Finding the right cofounder isn’t easy. A successful union requires the ability to play to individual strengths, to strive for honesty and openness, to compromise when necessary and stay laser-focused on the startup’s mission. Take Abraham Kamarck and Kevin Powell, two U.S. military veterans who cofounded True Made Foods in New York last year to make ketchup and other sauces sweetened mostly with vegetables. The first time Abraham Kamarck, who spent eight years as an aviator in the U.S. Navy, tasted his friend Kevin Powell’s ketchup, he wasn’t wildly impressed.
“Abe tasted it, and said ‘this isn’t really ketchup,’” recalls Powell, 35, a West Point grad who spent five years in the U.S. Army as an air defense artillery officer and is now the company’s president.
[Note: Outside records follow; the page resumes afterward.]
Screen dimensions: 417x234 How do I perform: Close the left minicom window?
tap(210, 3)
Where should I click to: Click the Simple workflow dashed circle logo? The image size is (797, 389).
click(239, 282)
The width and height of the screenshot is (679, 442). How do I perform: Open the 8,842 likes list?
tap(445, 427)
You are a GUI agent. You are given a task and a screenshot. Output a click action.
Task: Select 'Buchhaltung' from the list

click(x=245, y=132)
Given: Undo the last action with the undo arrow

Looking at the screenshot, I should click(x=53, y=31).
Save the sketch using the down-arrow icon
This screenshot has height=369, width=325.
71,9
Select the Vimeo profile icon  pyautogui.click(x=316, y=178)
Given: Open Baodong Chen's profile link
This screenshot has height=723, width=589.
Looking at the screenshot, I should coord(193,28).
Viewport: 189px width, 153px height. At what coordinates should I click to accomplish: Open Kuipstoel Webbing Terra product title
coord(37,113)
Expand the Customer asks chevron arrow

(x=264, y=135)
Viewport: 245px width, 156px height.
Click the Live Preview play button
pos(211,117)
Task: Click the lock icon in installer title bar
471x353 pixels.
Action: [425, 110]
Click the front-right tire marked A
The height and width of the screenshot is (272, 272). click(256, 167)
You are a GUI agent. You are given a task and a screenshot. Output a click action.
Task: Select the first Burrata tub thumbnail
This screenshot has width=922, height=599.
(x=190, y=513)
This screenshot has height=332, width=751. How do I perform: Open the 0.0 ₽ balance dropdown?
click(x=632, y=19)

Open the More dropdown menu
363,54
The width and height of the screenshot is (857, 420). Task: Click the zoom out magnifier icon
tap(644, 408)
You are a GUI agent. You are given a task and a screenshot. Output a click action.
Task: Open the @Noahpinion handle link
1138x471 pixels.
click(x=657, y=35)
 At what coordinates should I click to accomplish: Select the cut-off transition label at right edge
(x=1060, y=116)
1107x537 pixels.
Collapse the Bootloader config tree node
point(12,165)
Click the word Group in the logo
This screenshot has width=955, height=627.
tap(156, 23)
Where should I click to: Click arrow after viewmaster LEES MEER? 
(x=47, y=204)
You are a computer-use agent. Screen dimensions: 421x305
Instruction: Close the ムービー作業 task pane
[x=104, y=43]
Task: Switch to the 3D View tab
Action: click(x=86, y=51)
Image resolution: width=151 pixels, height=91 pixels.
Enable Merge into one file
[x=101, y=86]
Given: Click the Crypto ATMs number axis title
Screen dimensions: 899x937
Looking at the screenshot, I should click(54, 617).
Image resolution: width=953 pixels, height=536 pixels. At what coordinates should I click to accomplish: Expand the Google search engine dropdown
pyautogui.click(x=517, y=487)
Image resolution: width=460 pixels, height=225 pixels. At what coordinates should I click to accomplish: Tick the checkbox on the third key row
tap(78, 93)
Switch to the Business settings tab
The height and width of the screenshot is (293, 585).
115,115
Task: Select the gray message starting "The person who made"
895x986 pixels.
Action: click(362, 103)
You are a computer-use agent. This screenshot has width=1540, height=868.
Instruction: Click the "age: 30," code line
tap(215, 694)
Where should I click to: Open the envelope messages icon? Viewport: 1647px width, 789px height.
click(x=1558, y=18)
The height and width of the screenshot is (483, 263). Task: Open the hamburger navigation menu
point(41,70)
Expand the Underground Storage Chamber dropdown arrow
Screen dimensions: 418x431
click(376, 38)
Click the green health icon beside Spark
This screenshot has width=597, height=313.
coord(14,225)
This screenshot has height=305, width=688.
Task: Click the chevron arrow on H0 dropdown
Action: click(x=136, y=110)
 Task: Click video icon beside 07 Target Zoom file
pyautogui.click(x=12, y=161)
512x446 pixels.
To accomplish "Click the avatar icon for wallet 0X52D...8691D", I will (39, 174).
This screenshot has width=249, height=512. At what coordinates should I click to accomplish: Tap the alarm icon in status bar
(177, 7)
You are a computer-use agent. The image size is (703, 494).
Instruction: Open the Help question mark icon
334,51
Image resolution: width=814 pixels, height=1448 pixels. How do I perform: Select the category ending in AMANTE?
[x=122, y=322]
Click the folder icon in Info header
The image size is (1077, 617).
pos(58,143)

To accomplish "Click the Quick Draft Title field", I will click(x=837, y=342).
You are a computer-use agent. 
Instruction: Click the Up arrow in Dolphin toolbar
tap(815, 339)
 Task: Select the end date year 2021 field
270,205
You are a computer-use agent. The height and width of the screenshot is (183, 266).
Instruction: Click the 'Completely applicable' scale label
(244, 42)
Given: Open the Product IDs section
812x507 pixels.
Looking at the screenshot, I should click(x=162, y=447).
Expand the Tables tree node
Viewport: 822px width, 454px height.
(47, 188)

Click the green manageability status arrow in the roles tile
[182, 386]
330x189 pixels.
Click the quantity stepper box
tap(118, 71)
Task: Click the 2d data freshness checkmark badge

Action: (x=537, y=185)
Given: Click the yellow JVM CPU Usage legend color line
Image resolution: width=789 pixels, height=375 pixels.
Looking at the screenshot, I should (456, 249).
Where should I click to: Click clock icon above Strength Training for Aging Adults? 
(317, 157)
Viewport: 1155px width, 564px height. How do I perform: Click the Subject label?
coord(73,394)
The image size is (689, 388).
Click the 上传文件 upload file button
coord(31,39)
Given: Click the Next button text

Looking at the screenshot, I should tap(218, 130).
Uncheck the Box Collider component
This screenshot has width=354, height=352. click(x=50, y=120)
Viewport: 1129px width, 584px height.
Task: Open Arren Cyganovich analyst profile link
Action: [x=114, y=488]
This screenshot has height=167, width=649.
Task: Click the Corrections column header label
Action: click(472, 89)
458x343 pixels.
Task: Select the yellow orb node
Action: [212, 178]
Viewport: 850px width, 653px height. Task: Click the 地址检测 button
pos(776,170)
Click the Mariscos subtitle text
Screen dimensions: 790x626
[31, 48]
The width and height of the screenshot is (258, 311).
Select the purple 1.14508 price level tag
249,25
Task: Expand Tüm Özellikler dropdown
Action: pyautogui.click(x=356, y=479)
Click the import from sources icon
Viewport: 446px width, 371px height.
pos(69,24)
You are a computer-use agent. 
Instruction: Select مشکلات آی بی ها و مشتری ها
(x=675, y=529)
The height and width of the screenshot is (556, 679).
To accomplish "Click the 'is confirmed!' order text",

That initial bout of honesty would eventually set the stage for a successful partnership between two cofounders with very different personalities. “I think what makes us able to work well together comes from our military background,” says Powell. “We are not afraid to tell each the hard truth in any facet of our business. And most importantly, after hearing that hard truth, we can still work effectively, because it's not personal. It’s about the mission.”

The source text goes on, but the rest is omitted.